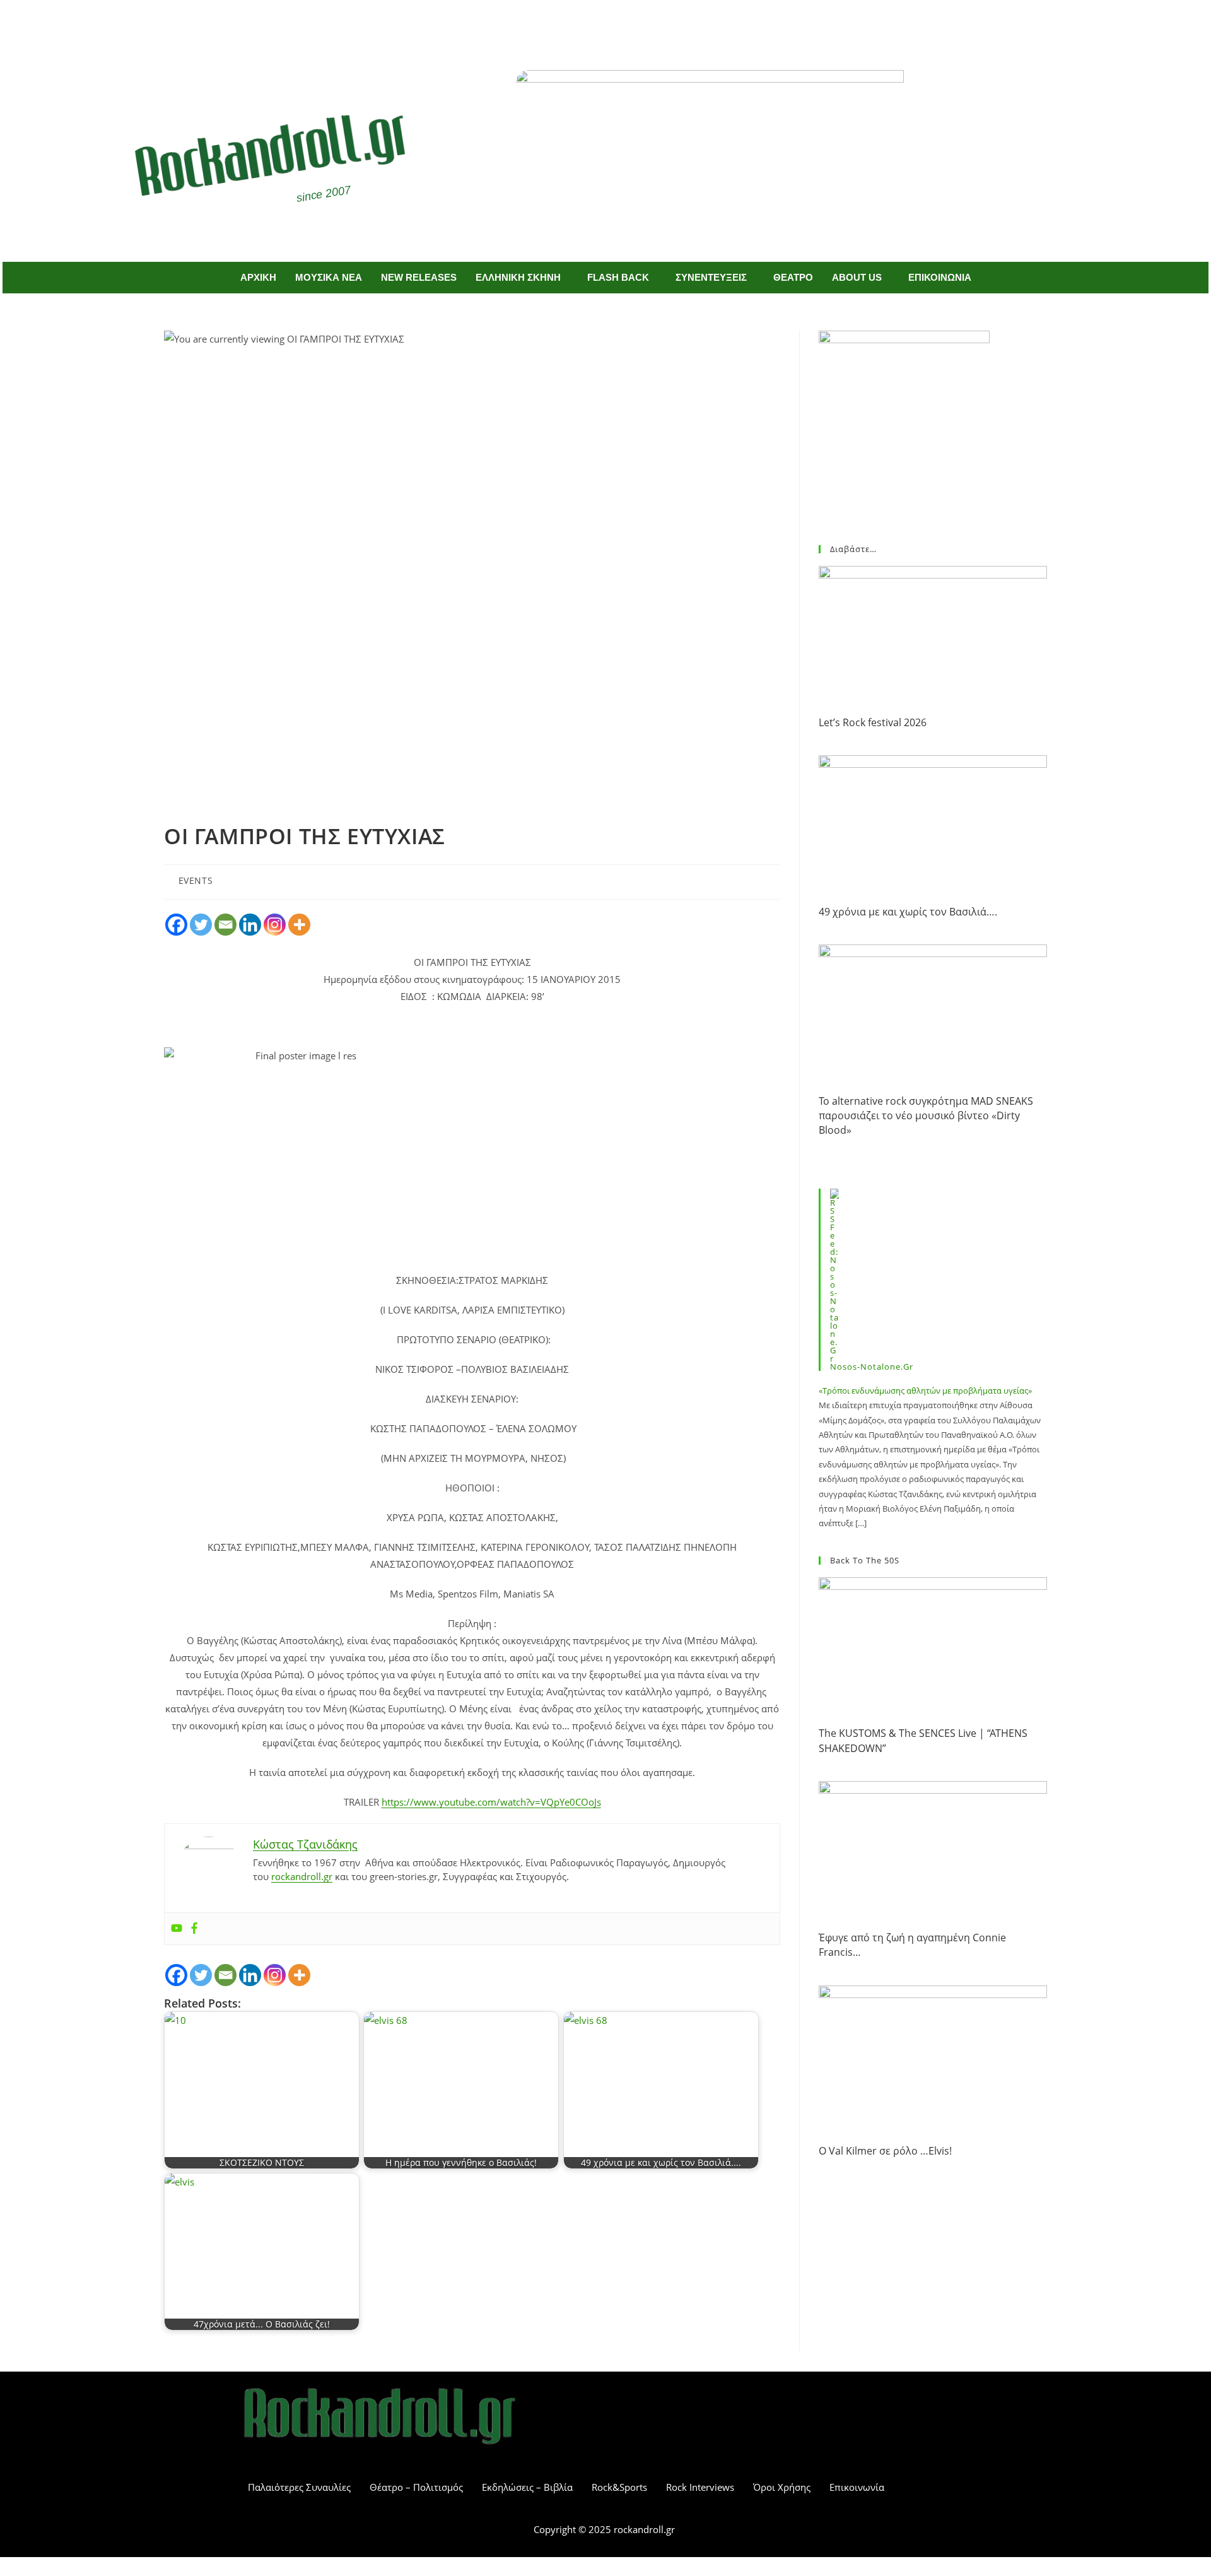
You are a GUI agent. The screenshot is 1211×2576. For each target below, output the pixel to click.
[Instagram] (275, 925)
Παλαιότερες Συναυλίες (299, 2487)
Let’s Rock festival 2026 (873, 722)
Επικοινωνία (856, 2487)
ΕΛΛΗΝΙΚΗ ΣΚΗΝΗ (518, 277)
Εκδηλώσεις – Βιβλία (527, 2487)
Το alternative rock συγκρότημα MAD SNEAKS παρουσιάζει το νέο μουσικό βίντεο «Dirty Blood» (926, 1116)
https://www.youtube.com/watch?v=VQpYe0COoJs (491, 1802)
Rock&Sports (619, 2487)
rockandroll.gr (301, 1876)
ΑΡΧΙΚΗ (258, 277)
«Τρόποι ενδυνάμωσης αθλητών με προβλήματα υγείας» (925, 1390)
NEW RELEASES (419, 277)
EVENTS (195, 880)
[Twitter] (624, 24)
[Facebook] (587, 24)
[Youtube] (176, 1928)
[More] (299, 925)
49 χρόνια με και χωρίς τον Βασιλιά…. (908, 912)
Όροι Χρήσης (781, 2487)
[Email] (225, 925)
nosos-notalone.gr (871, 1366)
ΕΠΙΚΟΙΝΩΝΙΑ (939, 277)
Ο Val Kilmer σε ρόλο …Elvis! (885, 2151)
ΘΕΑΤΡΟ (793, 277)
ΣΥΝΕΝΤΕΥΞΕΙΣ (711, 277)
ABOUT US (857, 277)
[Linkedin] (250, 925)
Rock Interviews (700, 2487)
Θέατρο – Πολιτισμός (416, 2487)
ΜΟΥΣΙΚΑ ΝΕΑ (328, 277)
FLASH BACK (618, 277)
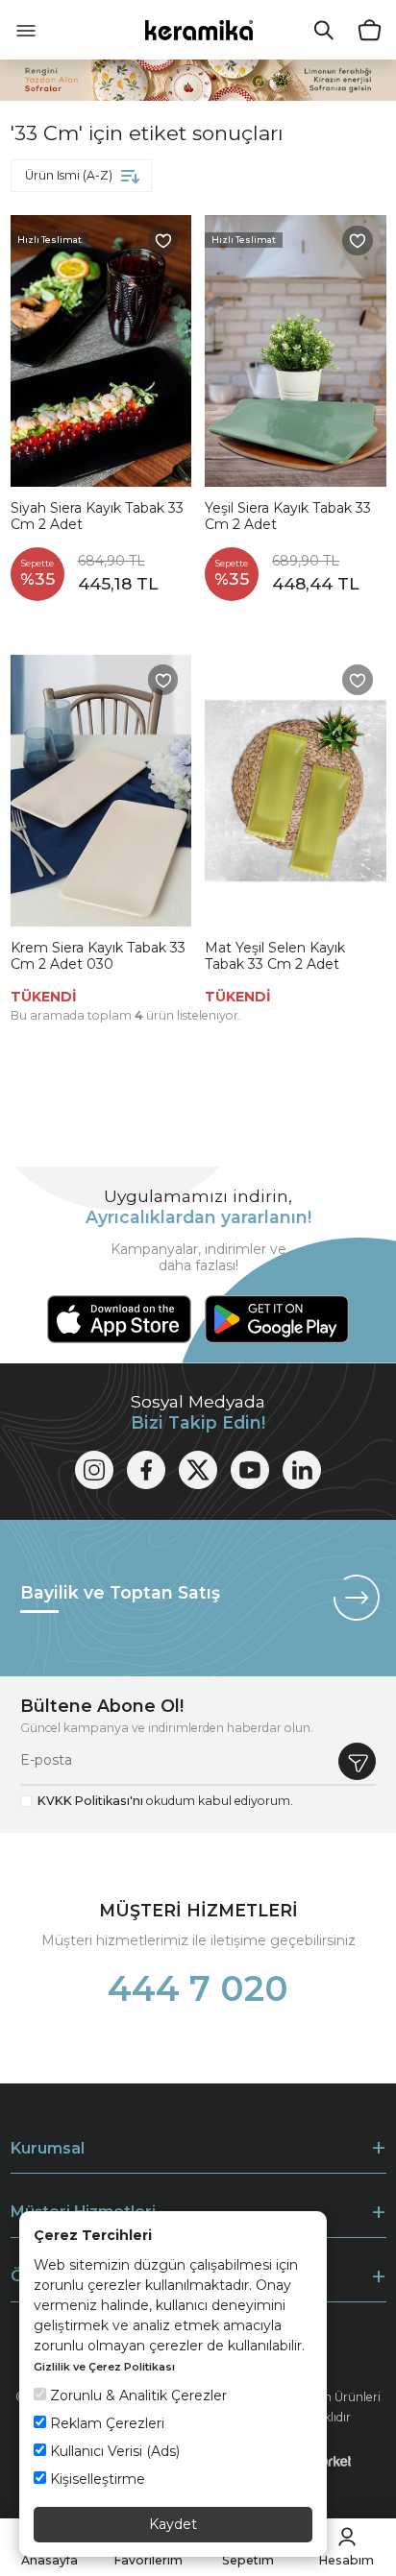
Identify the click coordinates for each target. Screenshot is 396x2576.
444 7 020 (198, 1988)
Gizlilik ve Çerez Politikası (104, 2366)
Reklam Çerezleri (105, 2423)
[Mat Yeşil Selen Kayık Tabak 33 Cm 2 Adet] (295, 791)
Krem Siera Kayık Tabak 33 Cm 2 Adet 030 (98, 957)
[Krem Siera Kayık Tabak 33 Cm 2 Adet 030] (101, 791)
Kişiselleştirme (95, 2479)
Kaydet (173, 2524)
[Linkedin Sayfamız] (302, 1470)
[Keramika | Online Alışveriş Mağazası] (198, 29)
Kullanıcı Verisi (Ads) (113, 2451)
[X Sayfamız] (198, 1470)
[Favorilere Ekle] (163, 241)
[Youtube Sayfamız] (250, 1470)
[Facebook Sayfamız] (146, 1470)
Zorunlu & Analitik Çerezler (136, 2395)
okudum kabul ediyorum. (165, 1801)
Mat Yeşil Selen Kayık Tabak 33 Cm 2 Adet (275, 957)
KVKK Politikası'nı (90, 1801)
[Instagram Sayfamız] (94, 1470)
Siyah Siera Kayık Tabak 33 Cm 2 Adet (97, 517)
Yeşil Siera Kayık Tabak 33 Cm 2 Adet (288, 517)
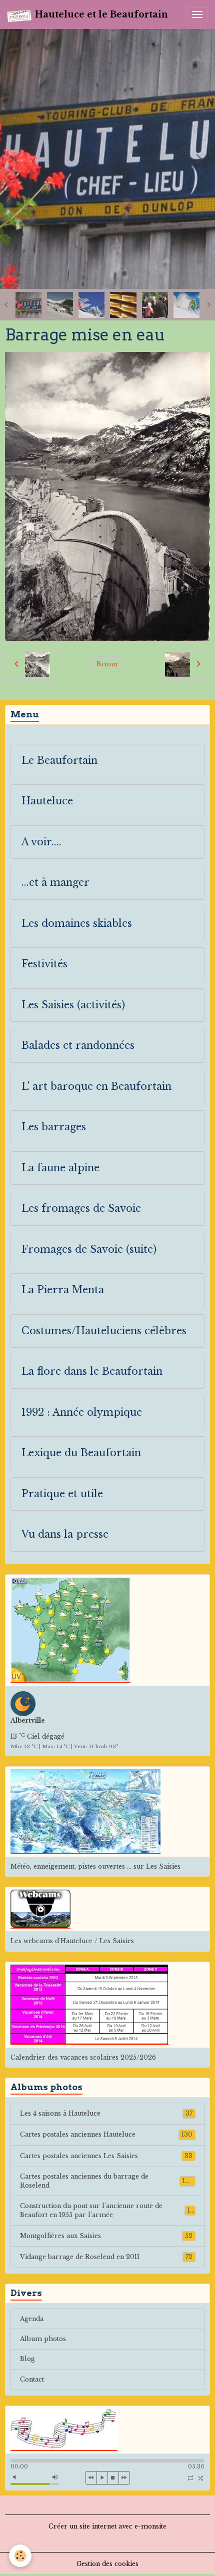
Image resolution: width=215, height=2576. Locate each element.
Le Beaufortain (60, 760)
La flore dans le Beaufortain (92, 1371)
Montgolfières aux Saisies (106, 2236)
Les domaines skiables (77, 923)
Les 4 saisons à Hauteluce (106, 2113)
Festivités (45, 964)
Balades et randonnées (78, 1045)
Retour (107, 664)
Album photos (43, 2339)
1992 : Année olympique (82, 1412)
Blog (27, 2359)
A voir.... (42, 842)
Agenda (32, 2319)
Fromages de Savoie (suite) (89, 1249)
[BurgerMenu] (197, 14)
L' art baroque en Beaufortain (97, 1086)
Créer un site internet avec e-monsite (107, 2526)
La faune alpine (61, 1168)
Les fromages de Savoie (81, 1208)
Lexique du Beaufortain (81, 1453)
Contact (32, 2379)
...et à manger (56, 882)
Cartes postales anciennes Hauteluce (106, 2134)
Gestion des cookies (107, 2564)
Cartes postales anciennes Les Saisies (106, 2156)
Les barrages (54, 1127)
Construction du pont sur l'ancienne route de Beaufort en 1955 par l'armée (107, 2210)
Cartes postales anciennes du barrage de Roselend (106, 2181)
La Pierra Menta (63, 1290)
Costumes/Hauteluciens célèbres (104, 1331)
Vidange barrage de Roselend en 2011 (106, 2257)
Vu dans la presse (65, 1534)
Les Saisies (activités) (73, 1005)
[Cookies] (20, 2556)
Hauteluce (47, 801)
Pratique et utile (62, 1494)
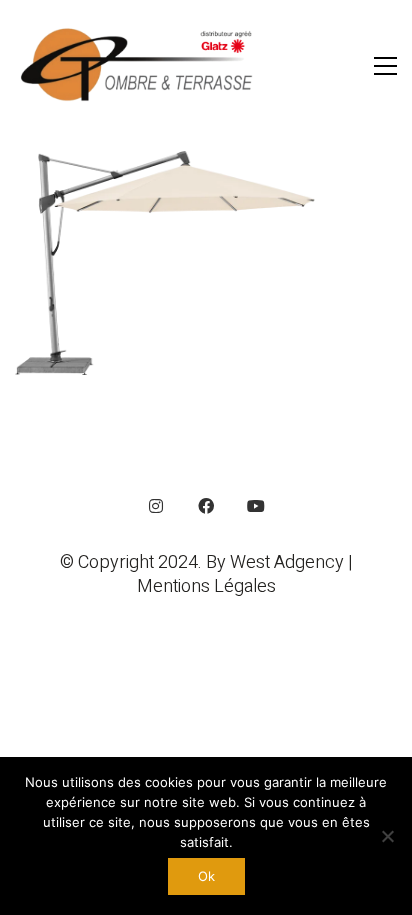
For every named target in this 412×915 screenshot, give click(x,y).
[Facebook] (206, 506)
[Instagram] (156, 506)
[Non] (387, 836)
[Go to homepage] (140, 65)
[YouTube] (256, 506)
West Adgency (287, 563)
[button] (385, 66)
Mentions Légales (206, 587)
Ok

=======

### Task
Would you copy, word for word, only the lines above from the one containing "La faune alpine (61, 1168)" through the one containing "[Go to homepage] (140, 65)", both included, and please leave out the pictures?

### Result for this task
La faune alpine (61, 1168)
Les fromages de Savoie (81, 1208)
Lexique du Beaufortain (81, 1453)
Contact (32, 2379)
...et à manger (56, 882)
Cartes postales anciennes Hauteluce (106, 2134)
Gestion des cookies (107, 2564)
Cartes postales anciennes Les Saisies (106, 2156)
Les barrages (54, 1127)
Construction du pont sur l'ancienne route de Beaufort en 1955 par l'armée (107, 2210)
Cartes postales anciennes du barrage de Roselend (106, 2181)
La Pierra Menta (63, 1290)
Costumes/Hauteluciens célèbres (104, 1331)
Vidange barrage de Roselend en 2011 (106, 2257)
Vu dans la presse (65, 1534)
Les Saisies (activités) (73, 1005)
[Cookies] (20, 2556)
Hauteluce (47, 801)
Pratique et utile (62, 1494)
For every named target in this 412×915 screenshot, give click(x,y).
[Facebook] (206, 506)
[Instagram] (156, 506)
[Non] (387, 836)
[Go to homepage] (140, 65)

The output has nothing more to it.